What Types of Investments Are Safe and Where?
To make an investment is to put your money with the hope of a return/benefit at some point in the near future. Simply put, to make an investment means that you have bought an asset or something with the intention of earning income from that investment or the appreciation of that asset that is, an increase in the monetary value of that asset over some period of time. The key here is that you have bought the asset with the aim of making an investment. You have made an investment when the price at which you can sell the asset has fallen to a level that gives you a profit that exceeds what you paid out. Making an investment is not as easy as it may sound and it has its own set of risks and rewards.
There are different types of investments: Some of these are fixed income investments such as bonds, shares, and mortgage securities; others are interest-bearing accounts such as savings accounts, certificates of deposits (TFC), and money market instruments such as treasury bills. Fixed income investments are considered safe because most of them are guaranteed by the governments. Investments in financial instruments are considered risky because, even if there is a significant increase in prices, you cannot get your hands on all of the cash that invested in it, unless of course you are a bank.
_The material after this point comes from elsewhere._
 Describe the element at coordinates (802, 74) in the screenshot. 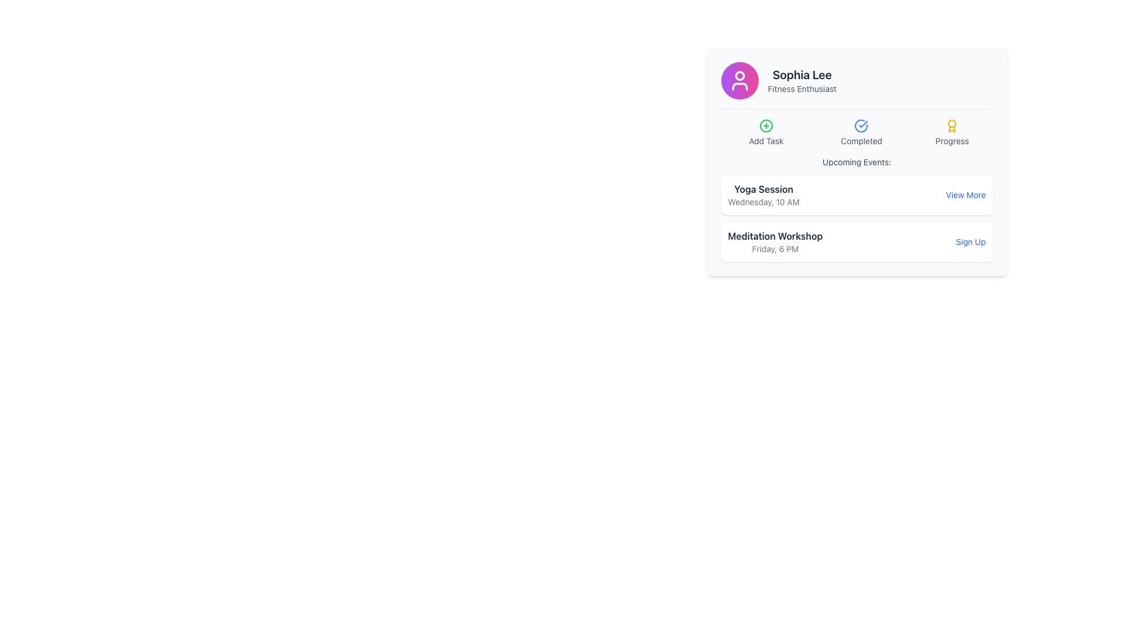

I see `the text label displaying the user's name located at the top-center of the card structure, just above the tagline 'Fitness Enthusiast'` at that location.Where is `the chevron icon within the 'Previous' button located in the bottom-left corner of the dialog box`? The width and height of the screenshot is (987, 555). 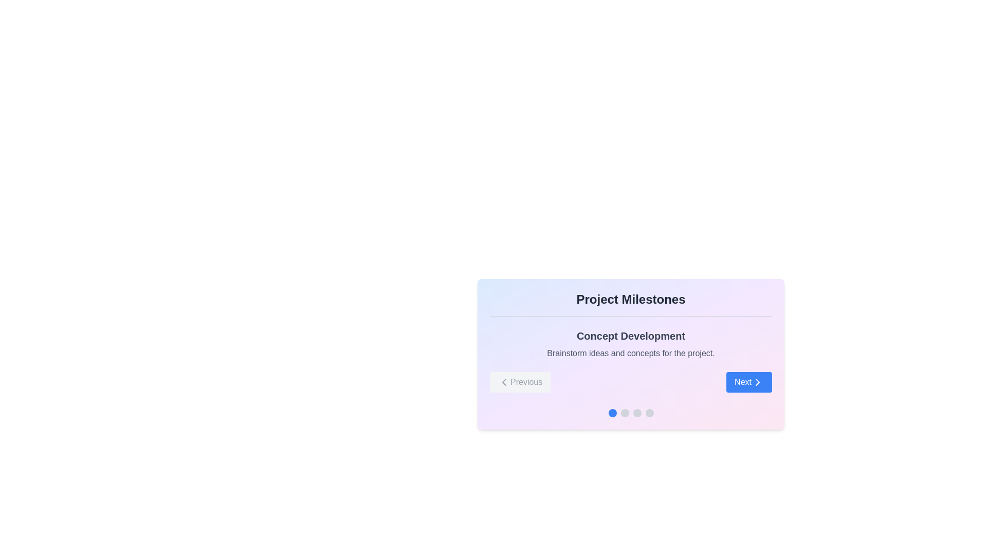 the chevron icon within the 'Previous' button located in the bottom-left corner of the dialog box is located at coordinates (504, 382).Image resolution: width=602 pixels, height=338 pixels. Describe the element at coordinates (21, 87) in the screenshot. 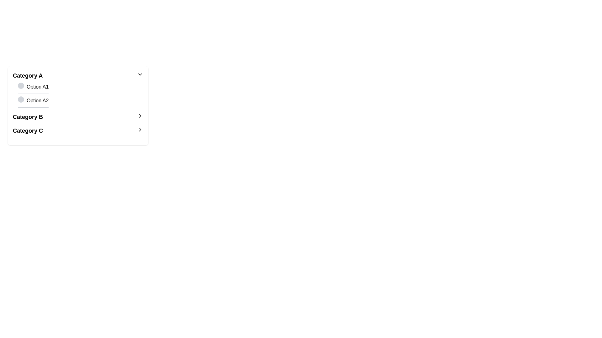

But because stock exchanges offer direct investments, you can buy and sell shares of stock that are issued by companies that issue securities, such as equities.
One of the more risky but potentially lucrative ways of investing is in futures trading, because the risk of losing actual cash is relatively higher than any other form of investment. Most futures contracts are traded for less than the actual face value due to the fact that there is a risk of things getting worse before they get better, meaning that in the event that a contract is exercised, the price of the assets sold could fall significantly, forcing the investors to lose more money. However, there are certain types of futures contracts that allow the buying and selling of shares at a set date in the future, called a forward contract. The lower returns of this type of contract, of course, mean that it is not advised to be used as a primary method of investment. However, for people who do have experience in futures trading and would rather not take on large losses, the contract offers a way to earn some extra cash without suffering large losses.